Opening Spaces: An Exciting Accessibility Effort Bookends 2024
By Elanah Sherman
Featured Image: Chad Frost of Kent + Frost Landscape Architects presents the plan
The year 2024, the third year of Avalonia’s ongoing accessibility initiative, was bookended by efforts to establish a highly accessible trail at Cedar Wood Preserve in Norwich. This trail will meet or exceed the standards of the Forest Service Trail Accessibility Guidelines and the Americans with Disabilities Act.
Early in the year, we applied for a $32,500 design grant from the state’s Recreational Trails Grants Program. Before submitting the application, we held a public forum at Otis Library in Norwich to solicit initial ideas, all of which contributed to the application narrative.
After receiving a maximum percentage award of $26,000 (the balance later obtained through donation), we contracted with Chad Frost of Kent + Frost Landscape Architects for design services. Chad brings not only technical and aesthetic expertise to the project, but a sensitivity to disability grounded in his own family’s experience.
On December 6, we held a second public forum at the same location, during which Chad presented his provisional design.

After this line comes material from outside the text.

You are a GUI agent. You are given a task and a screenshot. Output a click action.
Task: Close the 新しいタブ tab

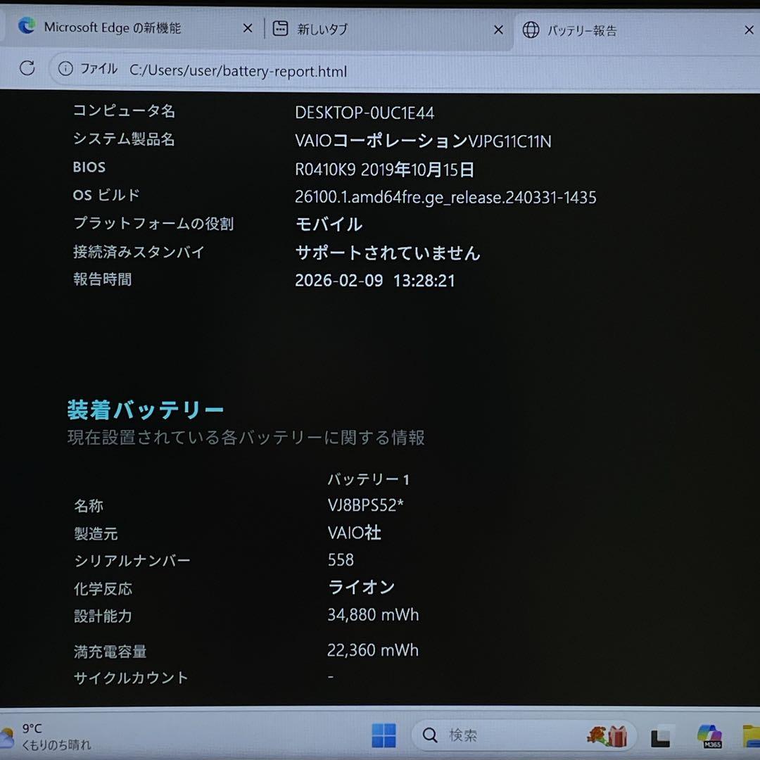[498, 30]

Attendees, several of whom have disabilities, provided feedback on many aspects of the design and expressed enormous enthusiasm for the project. Especially notable to members of the audience were the plan’s attention to people with many different kinds of disabilities, including sensory and cognitive, and the design’s incorporation of multiple variations of experience.
Mayor Nystrom recognizes the importance of balancing different kinds of development in distressed cities, saying: “I look forward to building more partnerships with Avalonia to protect sensitive areas of the City. Such partnerships help provide important balance to other kinds of important development projects.”
We are now preparing another submission to the same funding source, this time for implementation. The finished trail design, which will constitute the crown jewel of the application, will contain or reflect most of the suggestions made during the December forum.
This project is noteworthy not only because of its all-encompassing accessibility framework, but because the site is in a designated distressed municipality. Land trust properties are a rare presence in those parts of the State, which are too often denigrated and dismissed. To the contrary, Avalonia has made a concerted effort over the years to bring new life, consciousness, and environmental health to struggling cities and towns.
On to 2025, and continuing efforts to ‘open the open’ to everyone!